§ Material for this exercise
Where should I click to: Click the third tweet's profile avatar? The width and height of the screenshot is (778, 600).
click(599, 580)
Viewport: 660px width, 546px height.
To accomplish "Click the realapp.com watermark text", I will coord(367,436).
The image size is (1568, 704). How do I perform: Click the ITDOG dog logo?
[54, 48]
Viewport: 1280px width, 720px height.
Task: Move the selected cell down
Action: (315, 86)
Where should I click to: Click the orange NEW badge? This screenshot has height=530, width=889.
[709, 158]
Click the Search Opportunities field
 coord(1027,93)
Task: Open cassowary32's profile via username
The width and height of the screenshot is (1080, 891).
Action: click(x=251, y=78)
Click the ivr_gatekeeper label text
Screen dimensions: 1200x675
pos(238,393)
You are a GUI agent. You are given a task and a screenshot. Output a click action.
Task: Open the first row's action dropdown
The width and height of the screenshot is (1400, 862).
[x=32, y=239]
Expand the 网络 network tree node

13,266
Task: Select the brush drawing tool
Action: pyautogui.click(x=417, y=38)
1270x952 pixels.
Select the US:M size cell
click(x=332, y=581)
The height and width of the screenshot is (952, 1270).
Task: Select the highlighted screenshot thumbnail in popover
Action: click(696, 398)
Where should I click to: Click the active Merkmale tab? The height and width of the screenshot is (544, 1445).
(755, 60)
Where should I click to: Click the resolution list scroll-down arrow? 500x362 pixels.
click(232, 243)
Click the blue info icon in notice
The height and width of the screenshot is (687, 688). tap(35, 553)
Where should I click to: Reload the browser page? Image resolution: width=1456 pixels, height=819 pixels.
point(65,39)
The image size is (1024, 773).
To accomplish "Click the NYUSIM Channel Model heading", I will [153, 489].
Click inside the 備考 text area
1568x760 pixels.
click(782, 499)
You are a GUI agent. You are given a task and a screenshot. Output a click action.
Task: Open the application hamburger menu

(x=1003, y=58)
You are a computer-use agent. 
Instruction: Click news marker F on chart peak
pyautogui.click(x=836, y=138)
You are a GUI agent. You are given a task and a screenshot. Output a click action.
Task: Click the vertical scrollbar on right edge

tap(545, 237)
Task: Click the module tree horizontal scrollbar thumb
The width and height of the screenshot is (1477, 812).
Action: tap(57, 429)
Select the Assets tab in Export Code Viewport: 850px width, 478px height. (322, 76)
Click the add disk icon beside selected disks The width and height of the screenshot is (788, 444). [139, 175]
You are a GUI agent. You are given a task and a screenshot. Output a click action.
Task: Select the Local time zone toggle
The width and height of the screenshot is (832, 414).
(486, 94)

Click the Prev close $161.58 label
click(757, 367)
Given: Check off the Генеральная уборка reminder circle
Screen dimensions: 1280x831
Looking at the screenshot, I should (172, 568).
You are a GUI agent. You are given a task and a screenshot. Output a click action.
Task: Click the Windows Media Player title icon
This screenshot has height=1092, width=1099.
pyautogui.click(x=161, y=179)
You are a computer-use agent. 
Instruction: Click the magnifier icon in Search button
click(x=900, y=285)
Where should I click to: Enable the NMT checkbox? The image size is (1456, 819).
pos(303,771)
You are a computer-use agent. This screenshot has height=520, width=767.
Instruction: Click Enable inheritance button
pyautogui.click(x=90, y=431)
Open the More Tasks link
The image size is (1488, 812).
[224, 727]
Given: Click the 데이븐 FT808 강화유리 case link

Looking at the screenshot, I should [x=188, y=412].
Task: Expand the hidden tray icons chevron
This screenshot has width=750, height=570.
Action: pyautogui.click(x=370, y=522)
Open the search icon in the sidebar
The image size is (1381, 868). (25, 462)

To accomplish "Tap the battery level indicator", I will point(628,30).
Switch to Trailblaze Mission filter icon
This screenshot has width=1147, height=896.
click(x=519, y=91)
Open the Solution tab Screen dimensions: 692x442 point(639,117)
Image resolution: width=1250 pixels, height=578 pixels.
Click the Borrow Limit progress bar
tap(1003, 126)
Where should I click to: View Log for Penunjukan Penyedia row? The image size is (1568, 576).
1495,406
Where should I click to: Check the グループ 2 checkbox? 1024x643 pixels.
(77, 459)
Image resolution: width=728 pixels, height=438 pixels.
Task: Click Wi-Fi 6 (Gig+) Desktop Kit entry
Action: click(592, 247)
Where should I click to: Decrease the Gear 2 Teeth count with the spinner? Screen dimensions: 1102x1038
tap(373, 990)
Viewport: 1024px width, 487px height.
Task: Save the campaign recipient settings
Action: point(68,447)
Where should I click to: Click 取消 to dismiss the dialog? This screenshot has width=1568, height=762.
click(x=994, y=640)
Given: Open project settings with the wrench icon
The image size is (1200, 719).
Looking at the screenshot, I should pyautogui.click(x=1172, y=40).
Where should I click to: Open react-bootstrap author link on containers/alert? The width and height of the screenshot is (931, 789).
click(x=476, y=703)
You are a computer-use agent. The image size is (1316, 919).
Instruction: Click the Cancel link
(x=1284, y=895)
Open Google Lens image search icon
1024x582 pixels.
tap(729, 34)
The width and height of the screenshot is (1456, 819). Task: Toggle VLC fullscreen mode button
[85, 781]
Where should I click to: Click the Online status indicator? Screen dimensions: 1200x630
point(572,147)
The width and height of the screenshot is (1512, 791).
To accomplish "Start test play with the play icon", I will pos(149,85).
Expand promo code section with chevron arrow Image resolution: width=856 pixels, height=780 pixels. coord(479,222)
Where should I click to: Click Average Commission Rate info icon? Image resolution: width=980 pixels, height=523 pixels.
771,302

§ What needs to be done
Filter the records above down to every line containing the string "Viewport", and copy those lines.

§ Written response
Viewport: 660px width, 546px height.
Viewport: 1280px width, 720px height.
Select the Assets tab in Export Code Viewport: 850px width, 478px height. (322, 76)
Viewport: 1024px width, 487px height.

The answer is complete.